* Problem details:
Copy each of the items below line for line, without changing anything.

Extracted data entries
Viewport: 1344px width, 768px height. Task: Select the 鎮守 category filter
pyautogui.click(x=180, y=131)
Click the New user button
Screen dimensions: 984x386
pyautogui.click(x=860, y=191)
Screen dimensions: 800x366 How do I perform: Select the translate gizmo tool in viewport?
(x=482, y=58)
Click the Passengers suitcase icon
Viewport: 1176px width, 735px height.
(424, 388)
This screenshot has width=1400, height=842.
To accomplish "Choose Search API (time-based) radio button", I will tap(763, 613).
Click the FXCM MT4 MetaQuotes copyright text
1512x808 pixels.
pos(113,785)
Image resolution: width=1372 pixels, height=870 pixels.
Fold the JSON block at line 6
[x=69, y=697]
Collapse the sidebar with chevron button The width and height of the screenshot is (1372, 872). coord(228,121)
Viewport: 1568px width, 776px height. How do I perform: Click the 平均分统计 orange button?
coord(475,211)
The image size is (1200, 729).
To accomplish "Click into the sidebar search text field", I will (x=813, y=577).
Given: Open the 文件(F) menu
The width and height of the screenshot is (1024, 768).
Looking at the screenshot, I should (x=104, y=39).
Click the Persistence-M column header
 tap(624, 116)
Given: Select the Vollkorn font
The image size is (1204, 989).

* Expected answer:
Viewport: 1344px width, 768px height. Task: Select the 鎮守 category filter
pyautogui.click(x=180, y=131)
Click the New user button
Screen dimensions: 984x386
pyautogui.click(x=860, y=191)
Screen dimensions: 800x366 How do I perform: Select the translate gizmo tool in viewport?
(x=482, y=58)
Click the Passengers suitcase icon
Viewport: 1176px width, 735px height.
(424, 388)
This screenshot has width=1400, height=842.
To accomplish "Choose Search API (time-based) radio button", I will tap(763, 613).
Click the FXCM MT4 MetaQuotes copyright text
1512x808 pixels.
pos(113,785)
Image resolution: width=1372 pixels, height=870 pixels.
Fold the JSON block at line 6
[x=69, y=697]
Collapse the sidebar with chevron button The width and height of the screenshot is (1372, 872). coord(228,121)
Viewport: 1568px width, 776px height. How do I perform: Click the 平均分统计 orange button?
coord(475,211)
The image size is (1200, 729).
To accomplish "Click into the sidebar search text field", I will (x=813, y=577).
Given: Open the 文件(F) menu
The width and height of the screenshot is (1024, 768).
Looking at the screenshot, I should (x=104, y=39).
Click the Persistence-M column header
 tap(624, 116)
Given: Select the Vollkorn font
The image size is (1204, 989).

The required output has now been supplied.